Thanks @kmichel for the resources—I’m going to look into them! These look potentially really useful.
I don’t know about Afrezza specifically, but I’ve definitely had insurance refuse to cover things if it seems like whatever they want to pay for is doing the trick well enough. On the flip side, they also want to see evidence of improvement to keep paying for something—if my CGM hadn’t brought improvements to my A1c, they might refuse to keep covering it, which is why they require new A1cs before they will authorize each reorder of transmitters. Can’t wait to switch to a better option (this is a private plan and a PPO, but one that’s known for being difficult).
This is why I don’t expect I’d use Afrezza for every correction, because I find fast drops feel like lows for me as well. I’d have to be doing something where that wouldn’t be disruptive for me.
Guess I’m lucky… my insurance knows absolutely nothing about me except the cpt codes that get billed and the rx’s filled. They’ve never seen an a1c or a chart note or any of that…
Really sorry the first day is so hard! All of our regimen changes have been tough, and working through it is always a slog! But many of them pan out in the end
Would you know if they had? I bet they have all sorts of medical info on you. You sign away your right to deny their access to it generally when you get treatment and they pay for it. I only know about this issue in particular because they want A1cs and chart notes more often than I’d otherwise get them, so it’s always holding up my Dexcom transmitter reorders. I find that out from Dexcom though when they can’t fill the order and my endo hasn’t responded to their requests (for non existant paperwork)—if it all just went through, I would never have heard about it.
I guess I dont know for sure, but them wanting more info has never been a problem for anything. The only thing they’ve ever asked for is accident forms to be filmed out when anyone in the family has been treated for specific injuries…
Yeah I’m sure your insurance has gotten all sorts of info on you. It’s just that they’ve gotten whatever they wanted and accepted whatever they got as sufficient.
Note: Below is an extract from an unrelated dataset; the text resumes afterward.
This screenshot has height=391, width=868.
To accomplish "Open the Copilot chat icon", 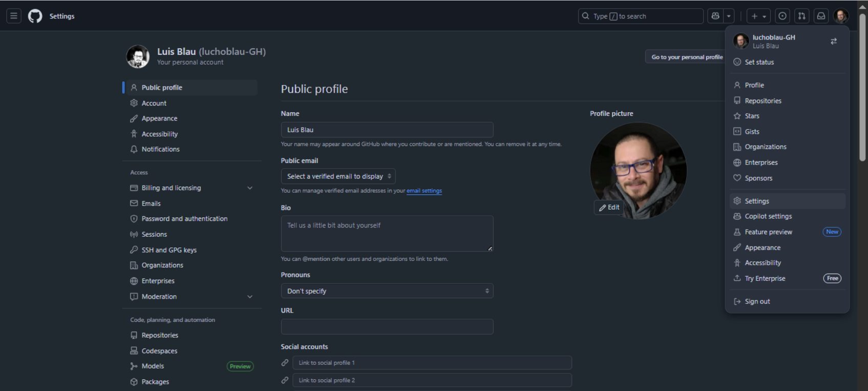I will tap(715, 16).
As long as I’m correcting for a true high or eating, I seem to be able to estimate my doses pretty well. That’s just over the last 36 hours, so we’ll see if that continues. I wish that they had one size smaller though because I can’t correct for a high unless my blood sugar is over 160 because I’ll drop too low.
keep it in perspective too… you’re comparing your results with liquid insulin that young have decades of experience with, you’re just starting to experiment with this stuff… and already you’re seeing pretty decent results? If the tables were turned and you’d only ever taken 3 or 4 doses of liquid bolus would you be achieving the kind of results afrezza gives you?
I’ve been making quite heavy use of my 2-u cartridges recently. They’re especially handy around exercise. Normally a 4 will get me down from 270 to my target but when I’m bicycling, a 2-u can even be to much.
For those of you considering trying Afrezza, I wanted to mention some pretty awesome benefits I’m experiencing. My Dexcom Clarity report now shows that I spend 0% (which I think really means <1%) of the time in the urgent low range. Before, this was generally 2%, but sometimes 1% or 3%. This last week, my time spent in the high range has been 8% lower than in the past as well.
I wanted to post an update because I had originally reported such negative results. I think it just takes time to figure out how things work. I’m still working through the kinks, but there are some huge benefits to this insulin.